Throughout the night passing and gritty side-by-side racing were commonplace, as drivers fought to maintain control of a car wanting to spin out thanks largely to a shrunken rear spoiler and tires that lost upwards of two seconds over the course of a run. What Darlington represented was the epitome of the style of racing identifiable to NASCAR that propelled the sport to unimaginable heights in the American consciousness.
“This is as good as it gets,” Southern 500 winner Carl Edwards said. “This is what it’s about — sliding cars, the tires are falling off.”
A frequent utterance by drivers of late is the cars had become too easy to wheel, that their ability was marginalized by an over-reliance on aerodynamics.
Brad Keselowski said Saturday he judges whether a particular aerodynamic package is suitable based on the number of single-car spins. If the number is low then drivers aren’t being challenged; the racing is too easy. Conversely, if the number swings unreasonably in the other direction, then the degree of difficulty is askew.
So what did he think of a package that generated a Darlington record 18 cautions?
Said Keselowski: “It separates the race car drivers from the pretenders, and that’s the way it should be.”
And though Keselowski’s comments are tempered some by the fact he started on the pole, led a race-high 196 laps and finished second, he wasn’t alone in offering vociferous admiration.
“I love the package,” said Dale Earnhardt Jr., who finished eighth.
“I am a big fan of this package. I think everybody is,” 14th-place finisher Jamie McMurray said.
“I like the aero package. I like the racecar,” said Jeff Gordon, 16th in his final Darlington start.

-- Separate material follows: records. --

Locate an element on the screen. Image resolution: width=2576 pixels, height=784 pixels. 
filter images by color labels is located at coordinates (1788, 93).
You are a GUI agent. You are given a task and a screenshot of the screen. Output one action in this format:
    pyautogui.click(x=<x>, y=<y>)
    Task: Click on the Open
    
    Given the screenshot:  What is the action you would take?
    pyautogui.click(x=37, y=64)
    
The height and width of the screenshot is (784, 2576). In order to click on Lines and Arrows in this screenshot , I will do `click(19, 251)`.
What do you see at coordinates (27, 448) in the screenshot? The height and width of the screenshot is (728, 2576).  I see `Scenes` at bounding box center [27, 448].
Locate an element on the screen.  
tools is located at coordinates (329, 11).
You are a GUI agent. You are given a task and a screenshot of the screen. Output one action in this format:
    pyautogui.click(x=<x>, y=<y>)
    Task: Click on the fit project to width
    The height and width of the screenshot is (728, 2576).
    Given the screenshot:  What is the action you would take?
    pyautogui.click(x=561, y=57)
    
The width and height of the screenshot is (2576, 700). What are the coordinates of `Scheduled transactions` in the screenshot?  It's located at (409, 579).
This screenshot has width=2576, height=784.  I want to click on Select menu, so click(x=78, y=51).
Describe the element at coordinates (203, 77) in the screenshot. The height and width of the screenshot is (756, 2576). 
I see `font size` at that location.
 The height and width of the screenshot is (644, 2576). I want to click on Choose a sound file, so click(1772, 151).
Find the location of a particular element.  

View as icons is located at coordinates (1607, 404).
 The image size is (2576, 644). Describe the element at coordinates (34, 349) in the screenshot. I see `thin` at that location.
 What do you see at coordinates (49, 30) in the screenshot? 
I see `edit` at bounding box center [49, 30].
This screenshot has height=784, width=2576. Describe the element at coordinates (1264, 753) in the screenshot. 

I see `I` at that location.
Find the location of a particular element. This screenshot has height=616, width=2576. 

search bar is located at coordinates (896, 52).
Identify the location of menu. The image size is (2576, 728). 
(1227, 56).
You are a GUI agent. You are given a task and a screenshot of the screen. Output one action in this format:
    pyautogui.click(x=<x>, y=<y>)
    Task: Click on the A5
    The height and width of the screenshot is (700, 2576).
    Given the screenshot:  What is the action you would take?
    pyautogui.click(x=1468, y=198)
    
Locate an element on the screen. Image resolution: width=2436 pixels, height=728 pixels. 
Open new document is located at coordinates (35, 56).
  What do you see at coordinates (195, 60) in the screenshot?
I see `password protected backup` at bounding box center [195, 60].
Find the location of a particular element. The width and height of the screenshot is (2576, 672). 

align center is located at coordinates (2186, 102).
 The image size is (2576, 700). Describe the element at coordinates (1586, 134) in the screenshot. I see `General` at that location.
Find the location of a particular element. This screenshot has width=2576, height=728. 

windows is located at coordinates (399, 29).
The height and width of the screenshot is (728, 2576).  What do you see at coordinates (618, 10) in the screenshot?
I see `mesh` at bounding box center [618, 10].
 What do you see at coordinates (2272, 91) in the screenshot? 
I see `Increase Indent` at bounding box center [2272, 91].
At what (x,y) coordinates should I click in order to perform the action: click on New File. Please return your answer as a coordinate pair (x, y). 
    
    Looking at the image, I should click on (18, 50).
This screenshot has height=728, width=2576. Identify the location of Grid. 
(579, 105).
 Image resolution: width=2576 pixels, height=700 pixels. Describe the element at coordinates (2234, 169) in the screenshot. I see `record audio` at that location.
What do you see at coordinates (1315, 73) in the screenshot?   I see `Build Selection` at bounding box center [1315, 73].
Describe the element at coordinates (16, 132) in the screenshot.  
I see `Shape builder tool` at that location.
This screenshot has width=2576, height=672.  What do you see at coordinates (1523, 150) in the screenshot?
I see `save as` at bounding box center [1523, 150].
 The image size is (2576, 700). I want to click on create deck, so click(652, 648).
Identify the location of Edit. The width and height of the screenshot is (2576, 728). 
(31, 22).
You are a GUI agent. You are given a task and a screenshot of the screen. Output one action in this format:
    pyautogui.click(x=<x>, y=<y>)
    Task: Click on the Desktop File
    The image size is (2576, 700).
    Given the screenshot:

And a record number of cautions aren’t a bad thing, but a telltale sign of who can adapt and who cannot, according to Denny Hamlin.
“Wrecks are good because we made our cars so idiot-proof over the last four or five years,” he said. “The tires were as hard as a rock and the cars so stiff it’s made it to where there were no wrecks anymore. This package, you’re sliding around so much that guys are making mistakes.”
That the low-downforce package, loudly pushed for by drivers, garnered wide praise was not a surprise. It had also received exemplary grades when last used in July at Kentucky Speedway, which saw a track-record number of lead changes and a significant increase in passing.
Series officials were less enthused, however. In the subsequent days following the July 11 event, NASCAR officials publicly stated how they needed to study the data to determine if this was the package they wanted to implement gradually in 2015 or on a more regular basis next season.
What officials preferred on intermediate ovals was pack racing and drafting comparable to the product associated with restrictor-plate racing at Daytona or Talladega. They spoke almost wistfully of a high-drag aero package in upcoming races at Indianapolis and Michigan.
Except Indianapolis and Michigan were resounding duds, with the high-drag package an unequivocal disaster, as drivers couldn’t pass and single-file racing remained the norm.
Meanwhile Kentucky and Darlington produced arguably the two best races of the season. And in an unmistakable positive sign that the sport is best served with a low-downforce package and tires that quickly wear, NASCAR executive vice president and chief racing development officer Steve O’Donnell spoke glowingly post-race about what unfolded during the Southern 500.
“I’m really pleased with the race product tonight,” O’Donnell said. “This certainly was a very positive night for us that we’ll build upon and take that momentum as we head into ’16.”
If there’s downside to Darlington, it’s that it is the last appearance of the low-downforce package in 2015. Wanting to stabilize its rules with the Chase for the Sprint Cup beginning in two weeks, NASCAR, understandably, will stick with the package it introduced prior to the season.
But expect the low-downforce package to be predominantly featured in 2016. That’s a positive as NASCAR attempts to energize a fan base numb to an abundant amount of tedious races not decided by skill, but by having clean air at the opportune time.
“I really think we’re at a bigger crossroads than most people realize,” Edwards said. “I think this is an opportunity for the sport to go in one of two directions. They can go the direction of making the sport competitive because the cars are easy to drive and everyone’s car is about the same and we can basically have Talladega every week, or they can go the direction of making the cars extremely hard to drive and showing the massive talent of the drivers, the crew chiefs and the pit crews.”
Devised as a way for NASCAR to reconnect with its roots, the Darlington weekend was an absolute success. But it also accomplished something else — showcasing definitively how NASCAR should be in the future.